# Similarity metrics

In [1]:
from gensim.corpora import Dictionary
from gensim.models import ldamodel
from gensim.models import TfidfModel
import numpy
%matplotlib inline

In [2]:
# setting up corpus and documents we will be comparing
texts = [['bank','river','shore','water'],
        ['river','water','flow','fast','tree'],
        ['bank','water','fall','flow'],
        ['bank','bank','water','rain','river'],
        ['river','water','mud','tree'],
        ['money','transaction','bank','finance'],
        ['bank','borrow','money'],
        ['bank','finance'],
        ['finance','money','sell','bank'],
        ['borrow','sell'],
        ['bank','loan','sell']]

In [3]:
dictionary = Dictionary(texts)
corpus = [dictionary.doc2bow(text) for text in texts] 

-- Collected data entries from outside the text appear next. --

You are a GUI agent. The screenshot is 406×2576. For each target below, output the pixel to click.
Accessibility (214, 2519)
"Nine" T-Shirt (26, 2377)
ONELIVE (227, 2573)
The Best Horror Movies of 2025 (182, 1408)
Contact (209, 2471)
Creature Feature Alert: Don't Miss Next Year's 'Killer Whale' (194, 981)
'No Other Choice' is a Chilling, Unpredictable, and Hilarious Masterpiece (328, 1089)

### Creating TF-IDF and LDA models for the following corpus will help us illustrate our distance metrics.

In [4]:
tfidf = TfidfModel(corpus)
model = ldamodel.LdaModel(corpus, id2word=dictionary, num_topics=2)

#### Representation of TF-IDF would have as many features as the size of the vocabulary, and an LDA model representation would have as many features as the number of topics. We will be using both these models later to compare distances.

In [5]:
model.show_topics()

[(0,
  '0.149*"water" + 0.148*"bank" + 0.135*"river" + 0.077*"tree" + 0.066*"flow" + 0.049*"money" + 0.049*"fast" + 0.048*"finance" + 0.047*"mud" + 0.047*"rain"'),
 (1,
  '0.212*"bank" + 0.112*"sell" + 0.098*"finance" + 0.097*"money" + 0.072*"borrow" + 0.060*"water" + 0.053*"loan" + 0.051*"transaction" + 0.040*"flow" + 0.038*"fall"')]

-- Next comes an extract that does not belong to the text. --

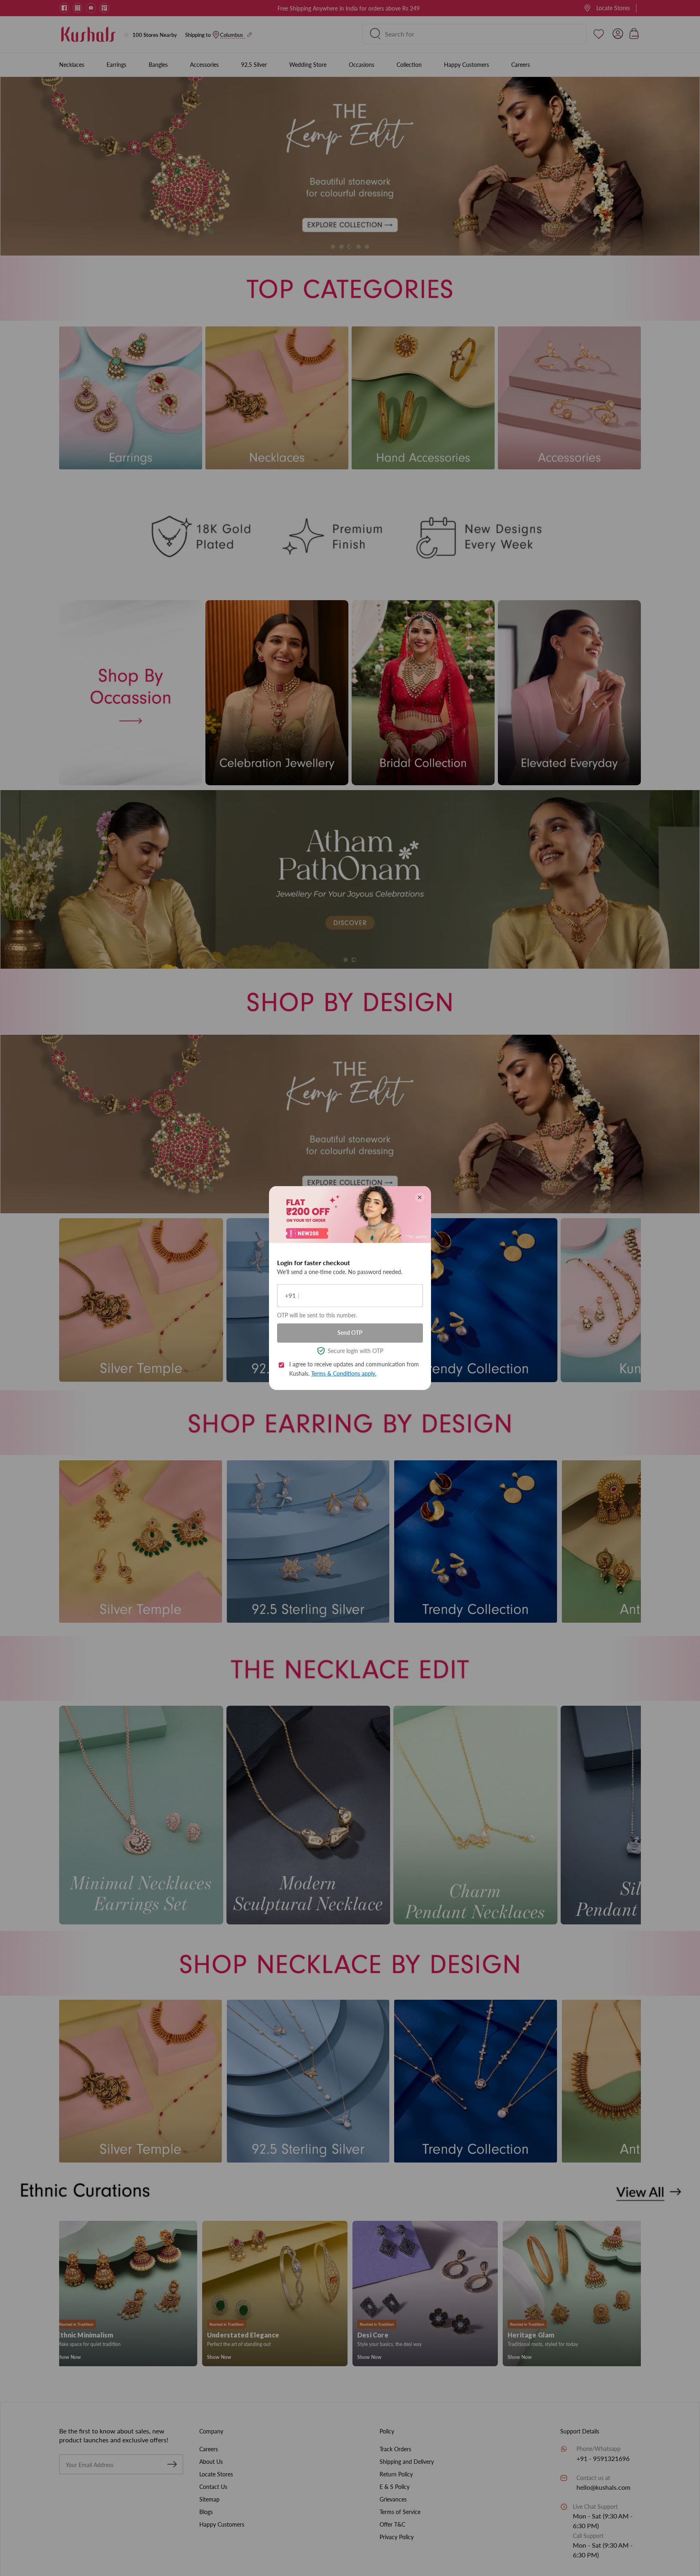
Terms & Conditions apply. (343, 1373)
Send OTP (350, 1332)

Let's use three documents to compare – a document to do with river banks, one to do with
financial banks, and one that has the context of both (maybe a financial bank on the bank of
a river?).

In [6]:
doc_water = ['river', 'water', 'shore']
doc_finance = ['finance', 'money', 'sell']
doc_bank = ['finance', 'bank', 'tree', 'water']

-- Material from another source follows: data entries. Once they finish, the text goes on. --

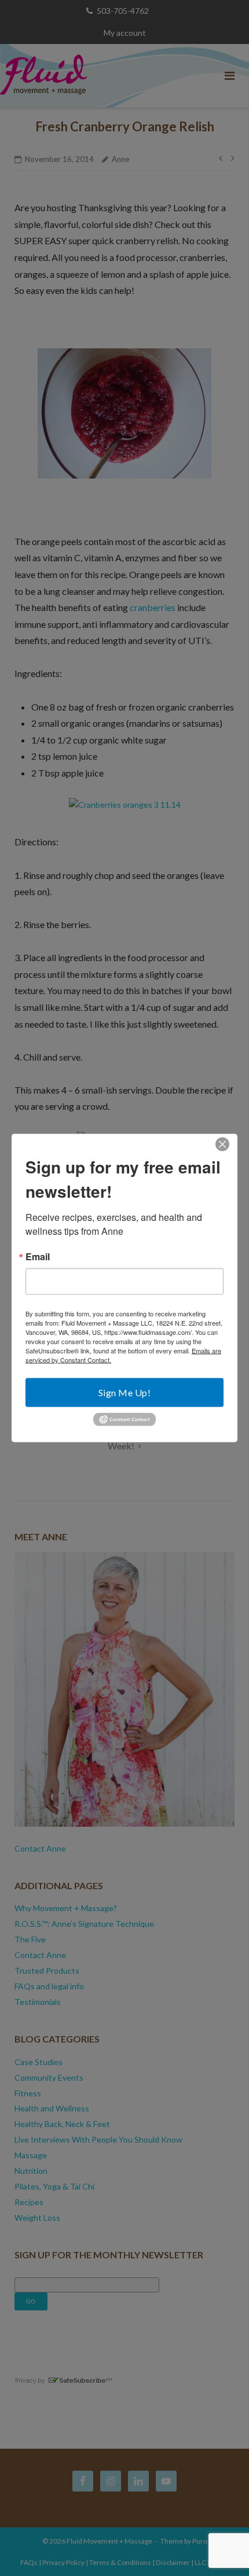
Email (37, 1256)
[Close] (222, 1144)
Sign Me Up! (124, 1392)
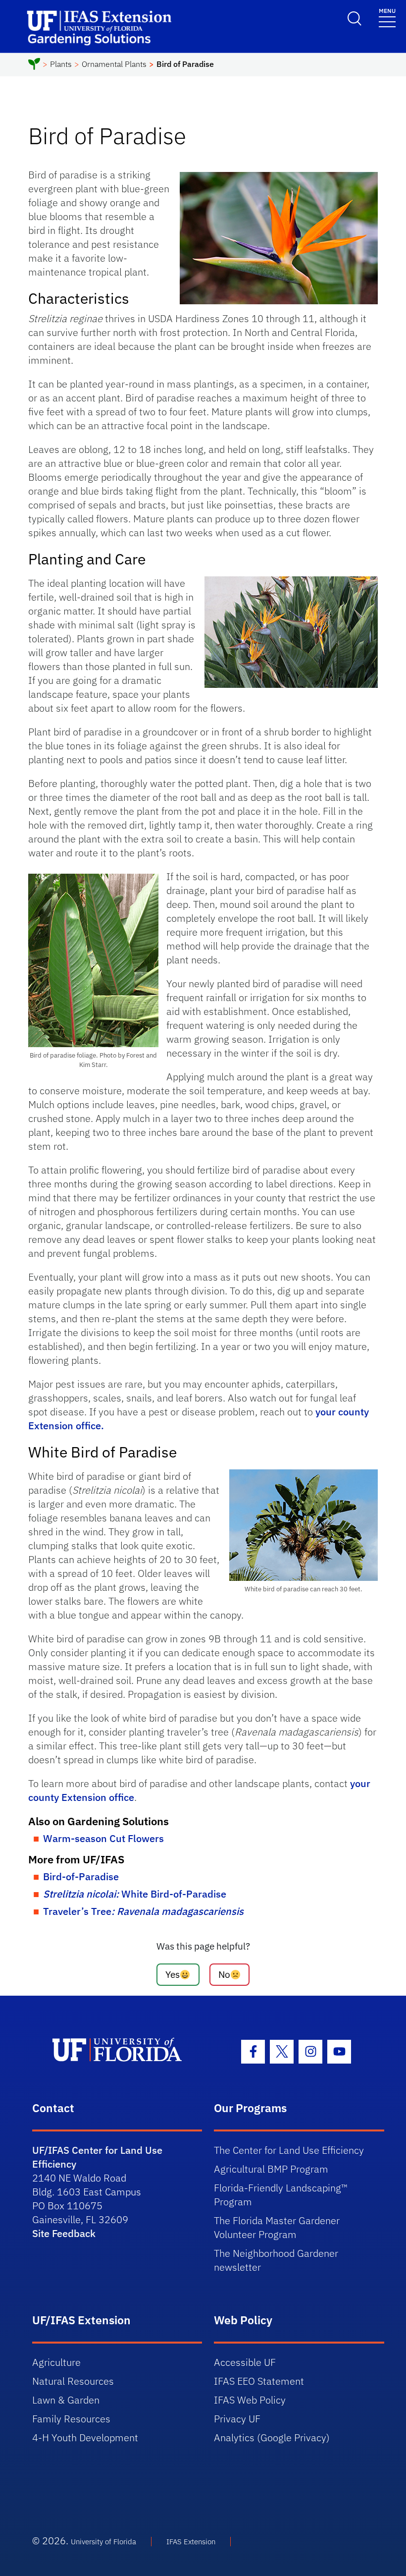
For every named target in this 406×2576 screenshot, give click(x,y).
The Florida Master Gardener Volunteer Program (277, 2227)
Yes (172, 1974)
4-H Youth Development (85, 2437)
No (224, 1974)
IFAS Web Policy (250, 2400)
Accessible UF (245, 2362)
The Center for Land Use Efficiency (289, 2150)
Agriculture (56, 2362)
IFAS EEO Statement (259, 2381)
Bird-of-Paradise (81, 1876)
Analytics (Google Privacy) (272, 2437)
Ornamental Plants (114, 64)
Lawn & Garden (66, 2400)
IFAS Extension (190, 2541)
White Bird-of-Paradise (134, 1894)
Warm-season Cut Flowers (103, 1838)
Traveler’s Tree (143, 1911)
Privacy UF (237, 2418)
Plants (61, 64)
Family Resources (71, 2418)
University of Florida (103, 2541)
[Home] (34, 65)
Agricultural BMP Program (271, 2169)
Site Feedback (64, 2233)
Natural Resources (73, 2381)
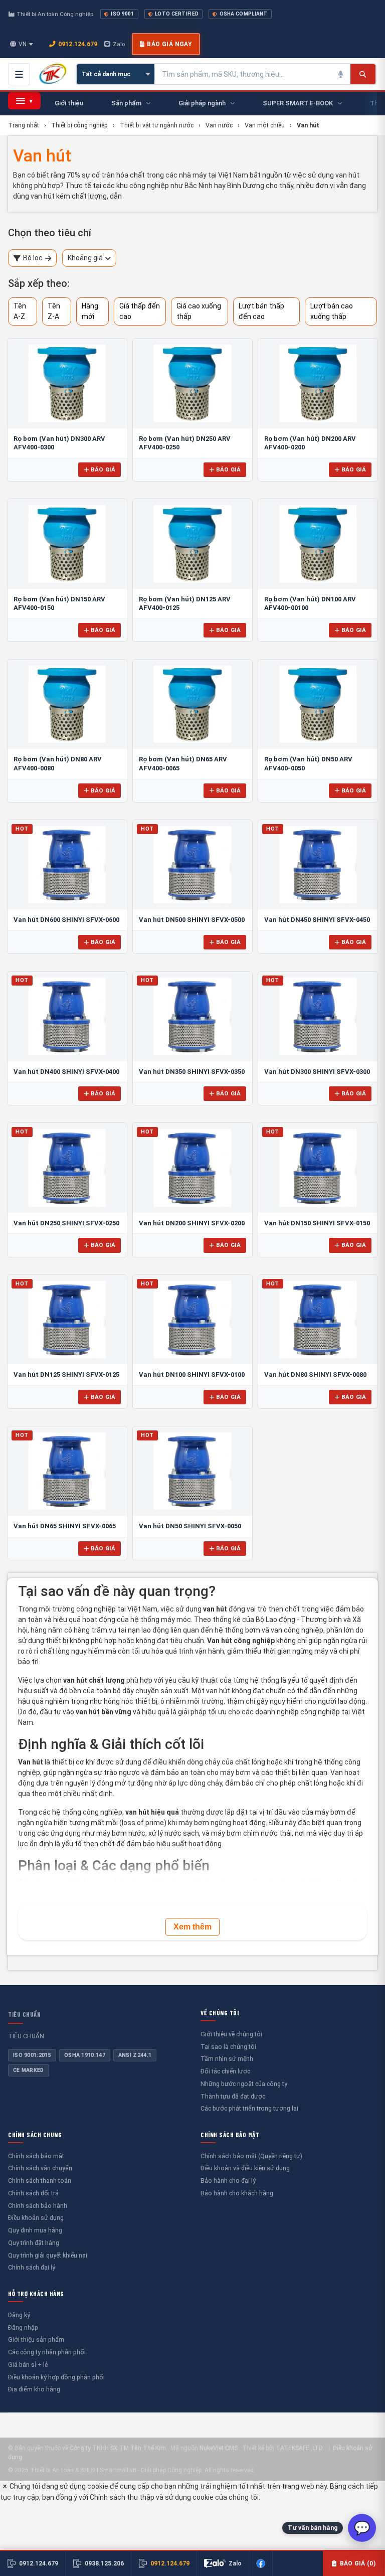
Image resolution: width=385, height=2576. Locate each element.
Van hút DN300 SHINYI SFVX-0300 (317, 1071)
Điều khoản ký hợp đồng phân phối (56, 2377)
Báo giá (103, 469)
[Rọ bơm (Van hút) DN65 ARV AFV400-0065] (192, 704)
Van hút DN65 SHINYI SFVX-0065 (65, 1526)
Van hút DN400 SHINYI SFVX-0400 (66, 1071)
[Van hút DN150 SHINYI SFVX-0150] (317, 1168)
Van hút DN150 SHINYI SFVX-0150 (317, 1223)
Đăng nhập (23, 2327)
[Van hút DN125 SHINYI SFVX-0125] (67, 1320)
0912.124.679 (77, 44)
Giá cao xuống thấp (198, 311)
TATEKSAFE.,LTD (299, 2448)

#### Once we have our documents, we quickly convert these into a bag of words, TF-IDF, and LdaModel representations.

In [7]:
bow_water = model.id2word.doc2bow(doc_water)
bow_finance = model.id2word.doc2bow(doc_finance)
bow_bank = model.id2word.doc2bow(doc_bank)

lda_bow_water = model[bow_water]
lda_bow_finance = model[bow_finance]
lda_bow_bank = model[bow_bank]

tfidf_bow_water = tfidf[bow_water]
tfidf_bow_finance = tfidf[bow_finance]
tfidf_bow_bank = tfidf[bow_bank]

Let's have a look at lda_bow_water and see what it looks like:

In [8]:
lda_bow_water

[(0, 0.8510084), (1, 0.1489916)]

This makes sense – the document contained words to do with river banks, and its
proportion of topic_0 is 85%.

In [9]:
# The lda_bow_finance variable should be roughly the opposite – let's test this:
lda_bow_finance

[(0, 0.14109361), (1, 0.8589064)]

As we expected – the LDA representations of the two documents are quite
different, which we could see even when we constructed the documents. This means that
their distance would also be quite high, as they are not similar documents.

In [10]:
lda_bow_bank

[(0, 0.736364), (1, 0.26363602)]

This is a well-balanced document with respect to the topics (as expected).

# Similarity queries

In [11]:
from gensim import similarities

Since we have a small corpus, we can use the MatrixSimilarity class to create our
indexing.

In [12]:
index = similarities.MatrixSimilarity(model[corpus])

We created our index based on the similarities created by the LDA transformation of our
corpus. We can create the same index using TF-IDF, or even bag of words, but we can
expect better performance when using topics. We should also keep in mind that our queries
should be in the same input space as the representation in which we created our index.

In [13]:
# Let's use the same lda_bow_finance document and find which articles are most
 # similar.
sims = index[lda_bow_finance]

In [14]:
# a list with each document and the corresponding similarity
# values.
print(list(enumerate(sims)))

[(0, 0.32152134), (1, 0.25986925), (2, 0.3550473), (3, 0.29625738), (4, 0.27964425), (5, 0.99957216), (6, 0.99986553), (7, 0.99556077), (8, 0.9995367), (9, 0.9981149), (10, 0.99999887)]


In [15]:
# Let's look at which documents were actually picked up, and sort them according to how
# similar they are.
sims = sorted(enumerate(sims), key=lambda item: -item[1])
for doc_id, similarity in sims:
    print(texts[doc_id], similarity)

['bank', 'loan', 'sell'] 0.99999887
['bank', 'borrow', 'money'] 0.99986553
['money', 'transaction', 'bank', 'finance'] 0.99957216
['finance', 'money', 'sell', 'bank'] 0.9995367
['borrow', 'sell'] 0.9981149
['bank', 'finance'] 0.99556077
['bank', 'water', 'fall', 'flow'] 0.3550473
['bank', 'river', 'shore', 'water'] 0.32152134
['bank', 'bank', 'water', 'rain', 'river'] 0.29625738
['river', 'water', 'mud', 'tree'] 0.27964425
['river', 'water', 'flow', 'fast', 'tree'] 0.25986925


Our query was the LDA representation
of a finance-related document, and the similarity query returned all finance-related
documents as most similar while the documents to do with trees and rivers were least
similar - just as we would expect.